The Battle We Wage
“God does not clothe Christians with strength and power without earnest effort on their part, and without their making just such efforts and doing just what He commands. The spiritual or inner man becomes strong only by experience. God has thus prepared and furnished armor to be used by the Christian soldier. It is composed of weapons both offensive and defensive, those which ward off blows of the enemy and with which they are to strike offensive blows to conquer others” (Commentary on New Testament Epistles, Vol, IV, Lipscomb, pp. 125-126). As the reader dives into Ephesians 6:10-17, one thing becomes abundantly clear: the strength that we need to overcome the spiritual battles we face every day does not come from ourselves. Many have made the mistake of thinking that victory is found in devices of our own design. Instead of relying on the arms which God has provided, many have been disposed to trust in that which they have provided for themselves. “Finally, be strong in the Lord, and in the strength of His might” (Ephesians 6:10).

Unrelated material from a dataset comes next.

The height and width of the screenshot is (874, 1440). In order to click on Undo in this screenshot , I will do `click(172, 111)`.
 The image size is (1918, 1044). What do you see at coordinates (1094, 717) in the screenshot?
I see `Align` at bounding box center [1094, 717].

“Put on the full armor of God, that you may be able to stand firm against the schemes of the devil” (Ephesians 6:11). Our marching orders are laid down in plain and simple terms: we fight against the devil, and our victory is found in resistance against his schemes and total dependence on God. There are several lessons that must become apparent about our combat, though:
It is spiritual in nature, and only carnal as a byproduct. Too many of us have failed to grasp this, and have spent much of our time and energy fighting the physical manifestations of this war while neglecting the root spiritual causes. Modesty, for example, is a battle that is lost if we think forcing people to wear “modest” clothes is all we need to do to overcome the devil. Until the heart is changed, the battle is never won (1 Peter 3:3-4). Change the heart and the exterior will follow.
The devil is our enemy, not each other. There is a tendency to fight against the tools of the devil (false teachers, immoral influences, etc.) rather than the source of all the evil. Paul even goes on to say, “For our struggle is not against flesh and blood…” (Ephesians 6:12). Remember that God wants all people to be saved, so it is not humanity itself that we are pitted against (1 Timothy 2:4).
Our desire should not be to overcome or defeat people, but to release them from corruption. Instead of seeing others as enemies, we should treat them compassionately, as those who are deceived and held captive (2 Timothy 2:24-26). We are able to do this only when we have to come to grips with our sins – we too were once held captive to do the work of the devil (Ephesians 2:1-3).
In a sense, Christianity seems like a paradox to an outsider. While we are called to be soldiers for God’s cause (2 Timothy 2:3), we are also told to conduct ourselves without bitterness and anger (Colossians 3:8-11) and to seek the renewal and healing of the world, rather than its overthrow.
We fight, not so we can destroy, but so we can build up. We wage war, not to defeat, but to persuade those who are opposed to God. In this most definitive sense, then, our battle is not a physical one!